A second leader, living near Jamshedji Tata Road in New Town of Calcutta (Kolkata), said Hasina’s legal options have narrowed to almost nothing. We’d talked to lawyers in India, the leader said, and it appeared she had no option left but to seek a mercy petition from the president, one she reportedly fears would be rejected anyway. The Thimphu-based leader went further, saying Hasina doesn’t want to go to jail, let alone face execution.

Both leaders said the point of talking up a return now is to reenergise the party’s grassroots supporters, who feel abandoned. Haji Fariduddin Bepari, an Awami League activist in Nagarkanda upazila, Faridpur, put it more bluntly.

“We’ve been hearing about her return for the last two years. She said she wouldn’t abandon us. But for the last 24 months, no Awami League leader has asked me how I’m surviving,” he said.

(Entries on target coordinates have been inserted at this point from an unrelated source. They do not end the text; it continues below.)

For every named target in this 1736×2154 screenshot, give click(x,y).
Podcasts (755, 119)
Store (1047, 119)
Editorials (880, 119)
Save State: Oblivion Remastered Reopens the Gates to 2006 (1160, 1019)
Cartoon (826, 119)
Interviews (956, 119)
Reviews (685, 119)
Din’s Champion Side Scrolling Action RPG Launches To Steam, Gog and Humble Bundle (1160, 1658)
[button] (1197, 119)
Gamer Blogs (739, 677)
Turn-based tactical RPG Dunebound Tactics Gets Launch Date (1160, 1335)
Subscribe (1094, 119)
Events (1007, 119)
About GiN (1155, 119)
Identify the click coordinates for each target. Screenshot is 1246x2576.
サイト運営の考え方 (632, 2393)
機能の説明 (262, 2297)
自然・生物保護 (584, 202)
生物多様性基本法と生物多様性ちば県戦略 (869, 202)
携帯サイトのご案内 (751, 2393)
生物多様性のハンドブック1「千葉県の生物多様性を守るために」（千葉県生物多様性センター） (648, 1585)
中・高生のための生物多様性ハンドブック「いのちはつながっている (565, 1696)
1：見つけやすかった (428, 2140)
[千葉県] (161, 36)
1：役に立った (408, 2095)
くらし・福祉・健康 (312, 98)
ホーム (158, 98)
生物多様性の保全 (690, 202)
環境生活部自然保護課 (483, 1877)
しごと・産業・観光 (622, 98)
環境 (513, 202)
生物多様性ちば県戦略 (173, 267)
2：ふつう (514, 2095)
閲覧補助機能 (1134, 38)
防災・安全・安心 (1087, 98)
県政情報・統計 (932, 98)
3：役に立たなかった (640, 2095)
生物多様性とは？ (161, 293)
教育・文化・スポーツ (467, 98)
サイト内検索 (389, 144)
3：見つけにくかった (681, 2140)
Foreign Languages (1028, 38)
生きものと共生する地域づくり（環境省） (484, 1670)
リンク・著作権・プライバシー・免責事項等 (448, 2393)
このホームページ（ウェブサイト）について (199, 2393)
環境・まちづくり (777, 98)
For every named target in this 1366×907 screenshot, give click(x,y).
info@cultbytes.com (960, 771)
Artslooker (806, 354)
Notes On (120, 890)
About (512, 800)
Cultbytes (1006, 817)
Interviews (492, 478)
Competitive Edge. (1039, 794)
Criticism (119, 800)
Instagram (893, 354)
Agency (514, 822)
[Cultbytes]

Bepari said he’d voted for the Bangladesh Nationalist Party in this year’s general election, photographed his ballot and showed it to his local BNP leader afterwards. Asked whether that troubled him, he pointed to the Awami League’s role in suppressing the July uprising. “I didn’t have any problem with that. We’ve committed sins, and that’s a small price to pay,” he said.

Mahmud Ali, an Awami League worker from Barakhain in Chittagong, believes it’ll take a decade to rebuild the party, and that it won’t happen under Hasina’s leadership at all.

The Deltagram put these claims to the Awami League’s office; it had not responded by the time of publication.

For Hasina herself, the legal road has effectively run out, according to Barrister Shyikh Mahdi, a prosecutor at the International Crimes Tribunal. He said a presidential mercy petition is now her only remaining option.

“Section 21 of the International Crimes (Tribunals) Act 1973 provides that any person convicted and sentenced by the tribunal has a statutory right to appeal to the Appellate Division of the Supreme Court,” Mahdi said. “But the appeal must be filed within 30 days of the conviction and sentence, after which no appeal is maintainable under the act.”

Hasina was convicted and sentenced to death by the tribunal in November 2025. By July 2026, that 30-day window had long since closed. The prosecution, though, did lodge a timely appeal against one part of the ruling, the count on which Hasina had received life imprisonment, seeking to have that sentence enhanced to death as well.